Oleg Kirillov (Northumbria) – Local instabilities of visco-diffusive swirling flows with a radial heating

Swirling flows induced by the combination of rotation and shear in orthogonal directions are ubiquitous in various natural phenomena, such as tornadoes and tropical cyclones, meandering rivers, vortex rings with swirl, and geophysical and astrophysical flows. These flows also occur in trailing vortices of aircraft wingtips and in branching junctions of everyday piping systems and physiological flows, where identifying instabilities that lead to vortex breakdown is of paramount importance. Swirling flows are present in industrial processes, such as filtration or purification of wastewater, isotope separation through centrifugation, and oil-drilling systems. They are also characteristic of convective flows with rotation, associated with cooling or lubrication of rotating machinery, crystal growth, and solidification of metals.
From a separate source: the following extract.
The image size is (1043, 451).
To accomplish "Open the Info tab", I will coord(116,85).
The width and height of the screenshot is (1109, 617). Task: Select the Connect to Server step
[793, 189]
From a hydrodynamic perspective, the base state of a swirling flow has azimuthal and axial velocity components in either open or confined geometries. The open flow configuration is typical of swirling jets in natural phenomena, while the confined one is more common in engineering. A convenient setup to study swirling flows, both theoretically and experimentally, confines the fluid in a cylindrical annulus with differentially rotating cylinders, creating the classical circular Couette-Taylor flow. The axial component in this setup can be induced by an external pressure gradient, as in Spiral Poiseuille flow (SPF), by sliding inner cylinder, as in Spiral Couette flow (SCF), or by a radial temperature gradient, as in baroclinic Couette flow (BCF).
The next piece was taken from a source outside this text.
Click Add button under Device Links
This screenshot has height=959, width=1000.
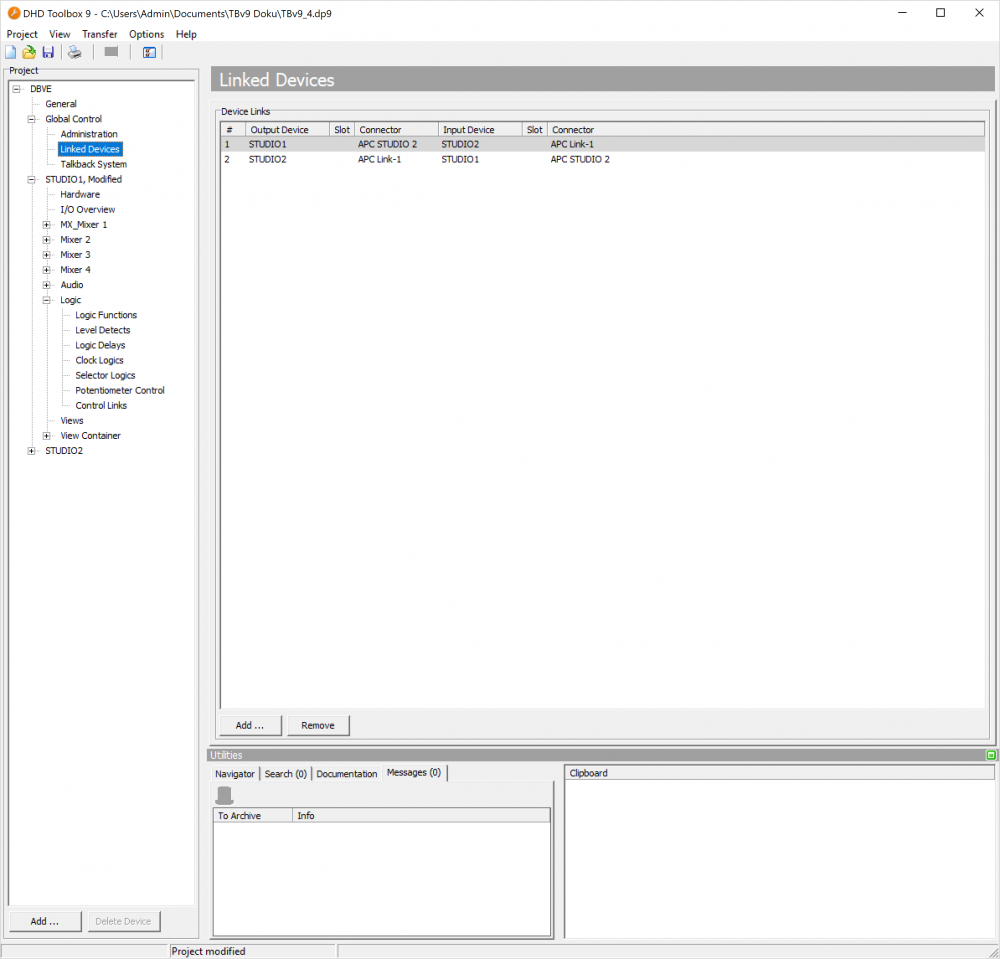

In this talk I present a universal theory of instabilities in swirling flows, occurring in both natural settings and industrial applications. The theory encompasses a wide range of open and confined flows, including spiral isothermal flows and baroclinic flows driven by radial temperature gradients and natural gravity in rotating fluids. By employing short-wavelength local analysis, the theory generalizes previous findings from numerical simulations and linear stability analyses of specific swirling flows, such as spiral Couette flow, spiral Poiseuille flow, and baroclinic Couette flow. A general criterion, extending and unifying existing criteria for instability to both centrifugal and shear-driven perturbations in swirling flows is derived, taking into account viscosity and thermal diffusion and guiding experimental and numerical investigations in the otherwise inaccessible parameter regimes.